[WHAT IS ASKED] Recast each line of the data below as a Markdown table with the columns No. and Text, numbering the rows in order and omitting blank lines.

[SUPPLIED DATA]

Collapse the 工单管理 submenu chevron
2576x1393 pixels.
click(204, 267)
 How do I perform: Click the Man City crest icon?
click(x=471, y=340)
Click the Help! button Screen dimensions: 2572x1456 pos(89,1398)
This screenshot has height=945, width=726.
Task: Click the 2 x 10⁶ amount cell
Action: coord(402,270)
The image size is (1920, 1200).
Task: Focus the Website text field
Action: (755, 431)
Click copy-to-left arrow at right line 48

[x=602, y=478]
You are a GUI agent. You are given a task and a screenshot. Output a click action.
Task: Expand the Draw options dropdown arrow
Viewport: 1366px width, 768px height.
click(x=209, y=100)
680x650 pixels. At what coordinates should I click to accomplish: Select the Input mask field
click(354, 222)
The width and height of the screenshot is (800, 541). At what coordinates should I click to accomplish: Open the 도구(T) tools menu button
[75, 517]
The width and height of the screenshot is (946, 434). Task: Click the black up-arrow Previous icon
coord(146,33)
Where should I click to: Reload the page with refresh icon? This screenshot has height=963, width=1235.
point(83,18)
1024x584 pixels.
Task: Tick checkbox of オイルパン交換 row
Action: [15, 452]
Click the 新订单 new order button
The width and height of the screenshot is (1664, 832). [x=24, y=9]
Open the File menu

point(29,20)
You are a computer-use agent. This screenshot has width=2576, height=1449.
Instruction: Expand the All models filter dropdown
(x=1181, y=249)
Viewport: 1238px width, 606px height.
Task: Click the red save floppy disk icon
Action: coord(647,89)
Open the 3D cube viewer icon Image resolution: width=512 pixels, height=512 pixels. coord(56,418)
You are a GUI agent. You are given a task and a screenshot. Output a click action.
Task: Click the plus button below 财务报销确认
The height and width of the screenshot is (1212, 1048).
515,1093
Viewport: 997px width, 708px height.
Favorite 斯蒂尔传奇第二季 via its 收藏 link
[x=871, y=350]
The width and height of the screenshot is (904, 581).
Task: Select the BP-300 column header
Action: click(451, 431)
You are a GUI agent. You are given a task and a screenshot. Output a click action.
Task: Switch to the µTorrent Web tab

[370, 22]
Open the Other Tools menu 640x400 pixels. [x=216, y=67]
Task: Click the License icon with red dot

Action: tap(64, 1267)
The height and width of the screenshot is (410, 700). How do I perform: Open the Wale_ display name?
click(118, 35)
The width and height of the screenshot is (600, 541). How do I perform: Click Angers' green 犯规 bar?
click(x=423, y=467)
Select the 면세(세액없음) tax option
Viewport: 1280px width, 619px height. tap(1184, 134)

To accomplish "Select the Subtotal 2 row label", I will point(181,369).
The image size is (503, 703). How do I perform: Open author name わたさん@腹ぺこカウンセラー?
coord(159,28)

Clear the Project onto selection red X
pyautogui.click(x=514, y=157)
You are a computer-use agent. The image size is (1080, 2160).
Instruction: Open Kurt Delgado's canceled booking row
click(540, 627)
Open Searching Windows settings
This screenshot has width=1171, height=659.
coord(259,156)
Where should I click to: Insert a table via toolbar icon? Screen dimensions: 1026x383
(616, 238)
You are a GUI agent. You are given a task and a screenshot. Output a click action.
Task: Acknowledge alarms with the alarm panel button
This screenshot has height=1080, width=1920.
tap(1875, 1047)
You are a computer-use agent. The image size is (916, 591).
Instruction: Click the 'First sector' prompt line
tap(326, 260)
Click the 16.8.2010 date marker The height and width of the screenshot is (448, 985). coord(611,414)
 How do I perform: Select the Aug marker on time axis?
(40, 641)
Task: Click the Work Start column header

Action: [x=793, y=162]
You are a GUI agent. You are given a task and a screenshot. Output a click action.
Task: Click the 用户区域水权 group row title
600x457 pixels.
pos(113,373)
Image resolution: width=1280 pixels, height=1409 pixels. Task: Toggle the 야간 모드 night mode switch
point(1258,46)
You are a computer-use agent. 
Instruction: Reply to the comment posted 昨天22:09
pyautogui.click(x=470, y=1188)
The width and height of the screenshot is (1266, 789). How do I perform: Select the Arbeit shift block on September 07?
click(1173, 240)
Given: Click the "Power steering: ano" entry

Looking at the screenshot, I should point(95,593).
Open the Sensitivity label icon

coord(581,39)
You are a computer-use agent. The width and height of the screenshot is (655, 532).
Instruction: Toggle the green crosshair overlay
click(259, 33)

[COMPLETE OUTPUT]
| No. | Text |
|---|---|
| 1 | Collapse the 工单管理 submenu chevron |
| 2 | 2576x1393 pixels. |
| 3 | click(204, 267) |
| 4 |  How do I perform: Click the Man City crest icon? |
| 5 | click(x=471, y=340) |
| 6 | Click the Help! button Screen dimensions: 2572x1456 pos(89,1398) |
| 7 | This screenshot has height=945, width=726. |
| 8 | Task: Click the 2 x 10⁶ amount cell |
| 9 | Action: coord(402,270) |
| 10 | The image size is (1920, 1200). |
| 11 | Task: Focus the Website text field |
| 12 | Action: (755, 431) |
| 13 | Click copy-to-left arrow at right line 48 |
| 14 | [x=602, y=478] |
| 15 | You are a GUI agent. You are given a task and a screenshot. Output a click action. |
| 16 | Task: Expand the Draw options dropdown arrow |
| 17 | Viewport: 1366px width, 768px height. |
| 18 | click(x=209, y=100) |
| 19 | 680x650 pixels. At what coordinates should I click to accomplish: Select the Input mask field |
| 20 | click(354, 222) |
| 21 | The width and height of the screenshot is (800, 541). At what coordinates should I click to accomplish: Open the 도구(T) tools menu button |
| 22 | [75, 517] |
| 23 | The width and height of the screenshot is (946, 434). Task: Click the black up-arrow Previous icon |
| 24 | coord(146,33) |
| 25 | Where should I click to: Reload the page with refresh icon? This screenshot has height=963, width=1235. |
| 26 | point(83,18) |
| 27 | 1024x584 pixels. |
| 28 | Task: Tick checkbox of オイルパン交換 row |
| 29 | Action: [15, 452] |
| 30 | Click the 新订单 new order button |
| 31 | The width and height of the screenshot is (1664, 832). [x=24, y=9] |
| 32 | Open the File menu |
| 33 | point(29,20) |
| 34 | You are a computer-use agent. This screenshot has width=2576, height=1449. |
| 35 | Instruction: Expand the All models filter dropdown |
| 36 | (x=1181, y=249) |
| 37 | Viewport: 1238px width, 606px height. |
| 38 | Task: Click the red save floppy disk icon |
| 39 | Action: coord(647,89) |
| 40 | Open the 3D cube viewer icon Image resolution: width=512 pixels, height=512 pixels. coord(56,418) |
| 41 | You are a GUI agent. You are given a task and a screenshot. Output a click action. |
| 42 | Task: Click the plus button below 财务报销确认 |
| 43 | The height and width of the screenshot is (1212, 1048). |
| 44 | 515,1093 |
| 45 | Viewport: 997px width, 708px height. |
| 46 | Favorite 斯蒂尔传奇第二季 via its 收藏 link |
| 47 | [x=871, y=350] |
| 48 | The width and height of the screenshot is (904, 581). |
| 49 | Task: Select the BP-300 column header |
| 50 | Action: click(451, 431) |
| 51 | You are a GUI agent. You are given a task and a screenshot. Output a click action. |
| 52 | Task: Switch to the µTorrent Web tab |
| 53 | [370, 22] |
| 54 | Open the Other Tools menu 640x400 pixels. [x=216, y=67] |
| 55 | Task: Click the License icon with red dot |
| 56 | Action: tap(64, 1267) |
| 57 | The height and width of the screenshot is (410, 700). How do I perform: Open the Wale_ display name? |
| 58 | click(118, 35) |
| 59 | The width and height of the screenshot is (600, 541). How do I perform: Click Angers' green 犯规 bar? |
| 60 | click(x=423, y=467) |
| 61 | Select the 면세(세액없음) tax option |
| 62 | Viewport: 1280px width, 619px height. tap(1184, 134) |
| 63 | To accomplish "Select the Subtotal 2 row label", I will point(181,369). |
| 64 | The image size is (503, 703). How do I perform: Open author name わたさん@腹ぺこカウンセラー? |
| 65 | coord(159,28) |
| 66 | Clear the Project onto selection red X |
| 67 | pyautogui.click(x=514, y=157) |
| 68 | You are a computer-use agent. The image size is (1080, 2160). |
| 69 | Instruction: Open Kurt Delgado's canceled booking row |
| 70 | click(540, 627) |
| 71 | Open Searching Windows settings |
| 72 | This screenshot has width=1171, height=659. |
| 73 | coord(259,156) |
| 74 | Where should I click to: Insert a table via toolbar icon? Screen dimensions: 1026x383 |
| 75 | (616, 238) |
| 76 | You are a GUI agent. You are given a task and a screenshot. Output a click action. |
| 77 | Task: Acknowledge alarms with the alarm panel button |
| 78 | This screenshot has height=1080, width=1920. |
| 79 | tap(1875, 1047) |
| 80 | You are a computer-use agent. The image size is (916, 591). |
| 81 | Instruction: Click the 'First sector' prompt line |
| 82 | tap(326, 260) |
| 83 | Click the 16.8.2010 date marker The height and width of the screenshot is (448, 985). coord(611,414) |
| 84 |  How do I perform: Select the Aug marker on time axis? |
| 85 | (40, 641) |
| 86 | Task: Click the Work Start column header |
| 87 | Action: [x=793, y=162] |
| 88 | You are a GUI agent. You are given a task and a screenshot. Output a click action. |
| 89 | Task: Click the 用户区域水权 group row title |
| 90 | 600x457 pixels. |
| 91 | pos(113,373) |
| 92 | Image resolution: width=1280 pixels, height=1409 pixels. Task: Toggle the 야간 모드 night mode switch |
| 93 | point(1258,46) |
| 94 | You are a computer-use agent.  |
| 95 | Instruction: Reply to the comment posted 昨天22:09 |
| 96 | pyautogui.click(x=470, y=1188) |
| 97 | The width and height of the screenshot is (1266, 789). How do I perform: Select the Arbeit shift block on September 07? |
| 98 | click(1173, 240) |
| 99 | Given: Click the "Power steering: ano" entry |
| 100 | Looking at the screenshot, I should point(95,593). |
| 101 | Open the Sensitivity label icon |
| 102 | coord(581,39) |
| 103 | You are a computer-use agent. The width and height of the screenshot is (655, 532). |
| 104 | Instruction: Toggle the green crosshair overlay |
| 105 | click(259, 33) |